§ Text
====

GASTKOMMENTAR: Das Dreierpoker beginnt
■ Divergierende Interessen der Hauptakteure gefährden den „Freundschaftsbund“
Ob der Brester „Freundschaftsbund“ am 21.Dezember in Alma Ata um weitere ehemalige Sowjetrepubliken erweitert wird, ob es zu einem gemeinsamen strategischen Oberkommando kommt, das vor allem die Atomwaffen kontrolliert, ist völlig offen. Hinzustoßen wollen bislang Kasachstan, Kirgisistan, Tadschikistan, Armenien, und vielleicht Usbekistan. Aber sie wollen auch als Gründungsmitglieder anerkannt werden. Ein „Beitritt“ deklassiert immer und kommt daher nicht in Frage. Für den Bund spricht die wirtschaftliche, die politische und die militärische Vernunft — falls es so etwas überhaupt gibt. Aber an Vernunft fehlt es immer dann, wenn sie am dringendsten gebraucht wird.

====

§ Bereitgestellte Daten

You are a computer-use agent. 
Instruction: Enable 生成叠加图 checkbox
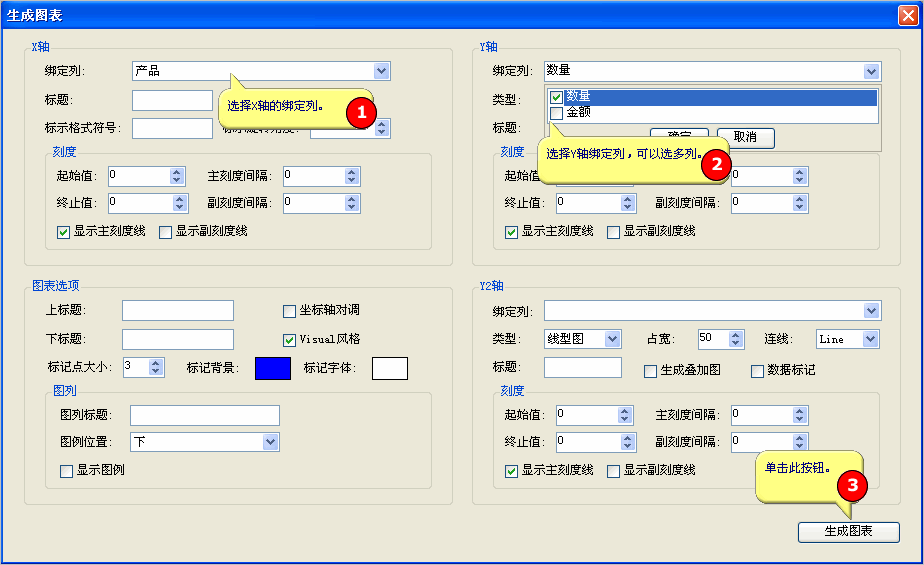[651, 371]
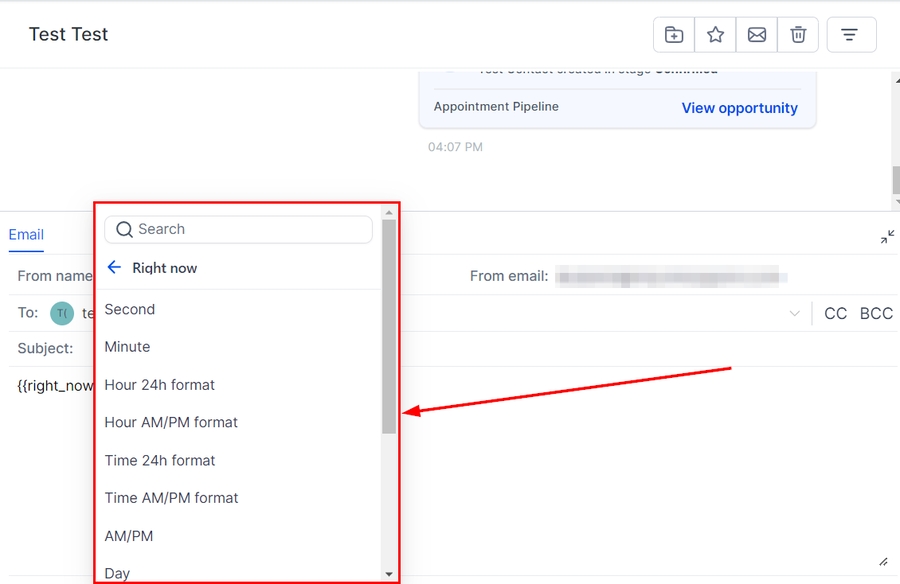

====

§ Aufgaben
1 – Tippen Sie aus dem Gastkommentar den Abschnitt ab, der mit „GASTKOMMENTAR: Das Dreierpoker“ beginnt und bis einschließlich „dringendsten gebraucht wird.“ reicht.
2 – Beantworten Sie anhand des Gastkommentars die folgenden Fragen:
(a) An welchem Datum soll in Alma Ata über die Erweiterung des „Freundschaftsbundes“ entschieden werden?
(b) Als was wollen die beitrittswilligen Republiken anerkannt werden?
(c) Welche drei Arten von Vernunft sprechen laut dem Gastkommentar für den Bund?
3 – Zählen Sie alle Staaten auf, die im Gastkommentar als mögliche neue Mitglieder des „Freundschaftsbundes“ genannt werden.

§ Lösungen
1 –
GASTKOMMENTAR: Das Dreierpoker beginnt
■ Divergierende Interessen der Hauptakteure gefährden den „Freundschaftsbund“
Ob der Brester „Freundschaftsbund“ am 21.Dezember in Alma Ata um weitere ehemalige Sowjetrepubliken erweitert wird, ob es zu einem gemeinsamen strategischen Oberkommando kommt, das vor allem die Atomwaffen kontrolliert, ist völlig offen. Hinzustoßen wollen bislang Kasachstan, Kirgisistan, Tadschikistan, Armenien, und vielleicht Usbekistan. Aber sie wollen auch als Gründungsmitglieder anerkannt werden. Ein „Beitritt“ deklassiert immer und kommt daher nicht in Frage. Für den Bund spricht die wirtschaftliche, die politische und die militärische Vernunft — falls es so etwas überhaupt gibt. Aber an Vernunft fehlt es immer dann, wenn sie am dringendsten gebraucht wird.

2 –
(a) Am 21. Dezember.
(b) Als Gründungsmitglieder.
(c) Die wirtschaftliche, die politische und die militärische Vernunft.

3 – Kasachstan, Kirgisistan, Tadschikistan, Armenien, Usbekistan